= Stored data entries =
============================================================

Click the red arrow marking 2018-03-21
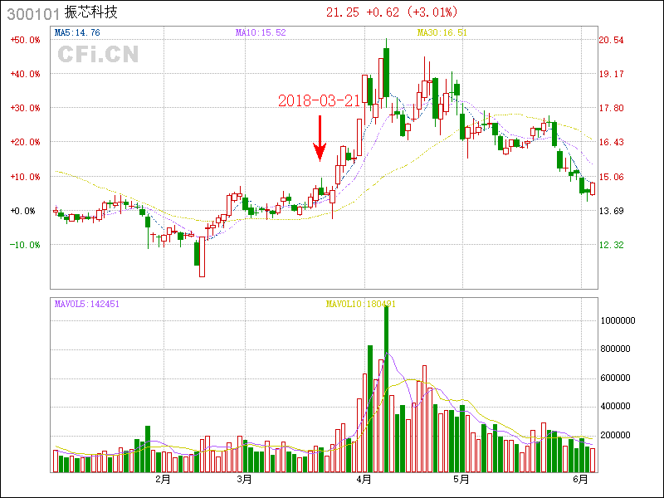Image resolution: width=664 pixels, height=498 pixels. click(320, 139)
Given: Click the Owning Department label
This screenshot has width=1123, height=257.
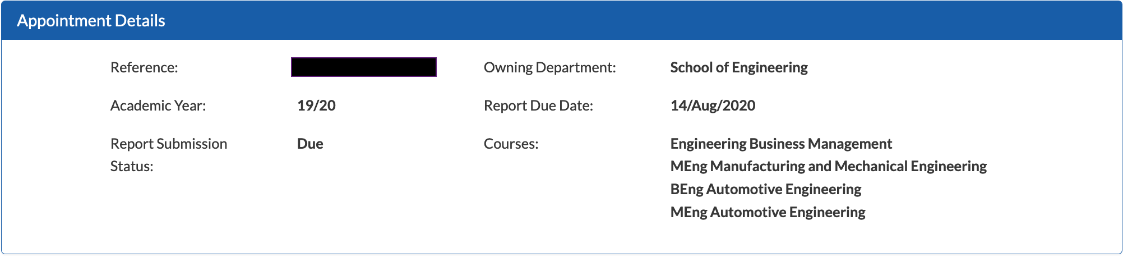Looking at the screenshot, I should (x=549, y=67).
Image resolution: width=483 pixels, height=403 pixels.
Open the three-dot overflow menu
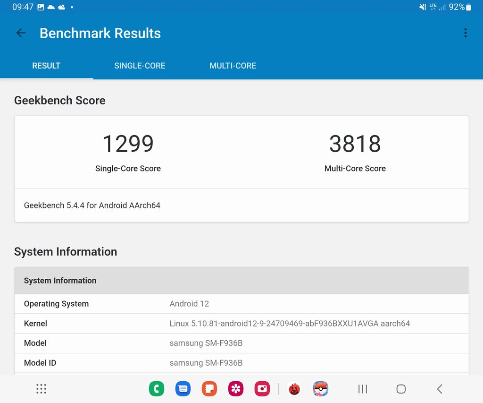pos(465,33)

============================================================

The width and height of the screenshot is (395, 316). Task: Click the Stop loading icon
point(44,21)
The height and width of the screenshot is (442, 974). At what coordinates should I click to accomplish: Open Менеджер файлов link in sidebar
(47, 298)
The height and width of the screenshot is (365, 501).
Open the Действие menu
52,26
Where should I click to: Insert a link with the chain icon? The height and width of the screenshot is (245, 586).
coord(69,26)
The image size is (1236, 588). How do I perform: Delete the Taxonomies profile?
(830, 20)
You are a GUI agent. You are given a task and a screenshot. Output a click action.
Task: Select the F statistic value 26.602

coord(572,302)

============================================================

= Your goal =
Look above for the line that contains "The width and". Starting there, transcribe every line exactly until you have copied the line that contains "You are a GUI".

= Answer box =
The width and height of the screenshot is (395, 316). Task: Click the Stop loading icon
point(44,21)
The height and width of the screenshot is (442, 974). At what coordinates should I click to accomplish: Open Менеджер файлов link in sidebar
(47, 298)
The height and width of the screenshot is (365, 501).
Open the Действие menu
52,26
Where should I click to: Insert a link with the chain icon? The height and width of the screenshot is (245, 586).
coord(69,26)
The image size is (1236, 588). How do I perform: Delete the Taxonomies profile?
(830, 20)
You are a GUI agent. You are given a task and a screenshot. Output a click action.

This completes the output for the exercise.